• **Trecho da página**
....................
Sem descartar que mudanças estruturais na comunicação causam mudanças na sociedade, Ramonet encerrou sua fala com uma realidade desconfortável para muitos da plateia. "Não podemos esquecer que, quanto mais comunicamos, mais estamos enriquecendo alguns conglomerados".
Nassif na ponta-direita |
O começo de sua fala trouxe um raio-x do funcionamento da mídia atualmente. "O que define o poder da mídia é a capacidade de multiplicar estereótipos e slogans, praticando o assassinato de reputações por meio do 'efeito manada' [quando todos os principais veículos publicam a mesma versão dos fatos. Mesmo se não for verdade, a versão já virou realidade]. O leitor absorve só a manchete".
Mas Nassif trouxe um dos recados mais diretos para os blogueiros, principalmente os militantes (de qualquer ideologia) que se acham donos da razão. "O debate entre tuiteiros de partidos pouco muda a realidade, pois é um debate entre 'convertidos'. O verdadeiro poder da blogosfera não é de xingar etc, mas de buscar informações objetivas, construindo conhecimento".
Como exemplo, Nassif citou a acusação do então Ministro da Defesa, Nelson Jobim, à Abin, que teria grampeado telefones dos ministros do Supremo Tribunal Federal. Jobim apresentou aos parlamentares um relatório técnico para comprovar as acusações. Nassif publicou o relatório no blog, e quatro engenheiros eletrônicos descaracterizaram tecnicamente a acusação de Jobim. Na mídia tradicional esse processo não teria existido.
Para Nassif, todo tipo de militância é fundamental, mas vê o surgimento de mediadores que vão pegar o conjunto da informação e tentar estabelecer áreas de discussão - "sem a selvageria", acrescenta. "Momentos de inclusão de novos atores, como o que estamos vivendo na mídia, são muito propensos à intolerância".
Em mais uma fala evocando a maturidade da plateia, Nassif afirmou que blogs e Twitter são ferramentas, e que o importante é como se articular. "Não acredito na liberdade absoluta nem na velha mídia nem na blogosfera. Só porque [a blogosfera] é um ambiente livre não pode aceitar a existência da calúnia, da difamação etc".
Fazemos tanta diferença?
....................
• **Dados registrados**
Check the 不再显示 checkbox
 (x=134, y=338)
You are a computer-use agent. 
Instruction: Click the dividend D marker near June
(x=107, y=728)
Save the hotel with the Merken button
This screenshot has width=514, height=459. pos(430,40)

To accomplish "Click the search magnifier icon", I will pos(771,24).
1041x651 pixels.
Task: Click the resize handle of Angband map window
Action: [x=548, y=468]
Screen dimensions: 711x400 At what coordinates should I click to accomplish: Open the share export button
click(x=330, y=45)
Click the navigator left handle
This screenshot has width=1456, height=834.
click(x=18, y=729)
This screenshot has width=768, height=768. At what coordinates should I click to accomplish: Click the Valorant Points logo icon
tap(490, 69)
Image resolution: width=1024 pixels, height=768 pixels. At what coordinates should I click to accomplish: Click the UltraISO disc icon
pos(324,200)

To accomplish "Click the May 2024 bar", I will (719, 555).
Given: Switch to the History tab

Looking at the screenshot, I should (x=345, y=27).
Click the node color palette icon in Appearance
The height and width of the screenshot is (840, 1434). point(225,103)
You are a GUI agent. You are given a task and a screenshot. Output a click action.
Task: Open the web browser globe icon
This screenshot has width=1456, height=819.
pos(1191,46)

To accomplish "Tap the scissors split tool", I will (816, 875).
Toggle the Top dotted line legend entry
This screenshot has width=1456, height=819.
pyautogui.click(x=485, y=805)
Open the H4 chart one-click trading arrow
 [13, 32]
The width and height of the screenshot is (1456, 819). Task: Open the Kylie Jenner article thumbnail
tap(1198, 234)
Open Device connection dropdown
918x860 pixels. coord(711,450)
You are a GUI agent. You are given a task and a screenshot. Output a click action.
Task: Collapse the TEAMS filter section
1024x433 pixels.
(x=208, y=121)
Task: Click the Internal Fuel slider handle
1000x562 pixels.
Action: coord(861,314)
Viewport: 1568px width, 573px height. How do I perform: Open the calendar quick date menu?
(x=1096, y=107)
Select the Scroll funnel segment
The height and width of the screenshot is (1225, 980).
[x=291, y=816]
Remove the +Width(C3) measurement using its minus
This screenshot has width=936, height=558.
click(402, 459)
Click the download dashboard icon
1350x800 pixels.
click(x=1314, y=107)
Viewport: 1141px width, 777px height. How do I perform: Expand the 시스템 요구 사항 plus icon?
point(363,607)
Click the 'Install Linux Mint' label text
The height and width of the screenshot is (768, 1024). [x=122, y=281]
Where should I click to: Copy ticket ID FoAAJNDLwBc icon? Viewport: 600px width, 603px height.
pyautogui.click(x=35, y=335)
....................
• **Lista de exercícios**
1. No texto sobre mídia e blogosfera, quantos engenheiros eletrônicos contestaram tecnicamente a acusação de Jobim?
2. Por favor, escreva a continuação do texto sobre mídia e blogosfera a partir da última frase.

• **Respostas por tarefa**
1. Quatro.

2.
Outra palestra que fez uma boa autocrítica da atuação na blogosfera (e também nas redes sociais) foi a de Pascual Serrano, editor do site Rebelion. Direto de Madri - terra dos "indignados" - ele foi outro corajoso ao analisar os movimentos que estão ocupando o mundo. "As redes sociais proporcionaram ideias e conteúdos para que as mobilizações que vemos trouxessem propostas? Que profundidade analítica ou crítica os 140 caracteres e os vídeos curtos do YouTube trazem? Essa geração não quer saber de matérias de 4 páginas ou reportagens".
O ceticismo não parou por aí. Mesmo reconhecendo a intenção das mobilizações, Serrano continuou levantando reflexões pertinentes. "As redes sociais são vulneráveis à 'intoxicação' e à manipulação, como se vê nas "tropas" recrutadas para publicar comentários de um viés, ou para editar a Wikipedia com um objetivo, uma agenda".
Mostrando que a mídia tradicional continua sendo um referencial importante (um palavrão para o evento!), Serrano salientou que é preciso levar em consideração todos os formatos, mesmo os que não gostamos tanto. "Deixaríamos de usar um avião pra vir a este evento só porque somos pacifistas?"
As verdades inconvenientes de Serrano continuaram. "Há um fetichismo da tecnologia. O que começou como uma orgia alegre de informações variadas se transformou num excesso de informação inútil. Uma reportagem de 10 páginas pode levar mais tempo para ser lida, mas é melhor que muitas informações curtas e inúteis".
Mas a porrada maior ainda estava por vir. Jesse Freeston, pela aparência, parecia um peixe fora d'água. Um garotão de mochila e chinelos, cara de nórdico. Canadense, é ativista em Honduras (!) com reportagens e documentários postados no site The Real News.
Ele comentou como antropólogos canadenses definiram que estamos saindo do homo sapiens para o homo ciberneticus, isto é, pessoas que não sabem interagir. "São zumbis de blackberry, laptops e fones de ouvido". Argumentou que a tecnologia pode ser como a cocaína. "Vocês já viram alguém sob efeito de cocaína? Se acha o centro das atenções..."
Para Freeston, o ativista de verdade fica pouco tempo no mundo virtual, e vai "a campo". Ele mesmo, que não tem blog, e que fica apenas uma hora por dia em redes sociais ("Com alarme no celular!"), faz documentários categóricos, como o que segue ao final desse post (ele passou apenas os 5 primeiros minutos). "A verdade é que, se deixarmos de tweetar, blogar ou postar no Facebook ninguém sentirá a nossa falta. Por isso os movimentos de ocupação, como em Wall Street, são importantes, porque ocupam um espaço real".
(Detalhe: nenhuma palestra da mesa com Jesse Freeston e Pascual Serrano foi noticiada posteriormente no blog do evento, ao contrário das demais.)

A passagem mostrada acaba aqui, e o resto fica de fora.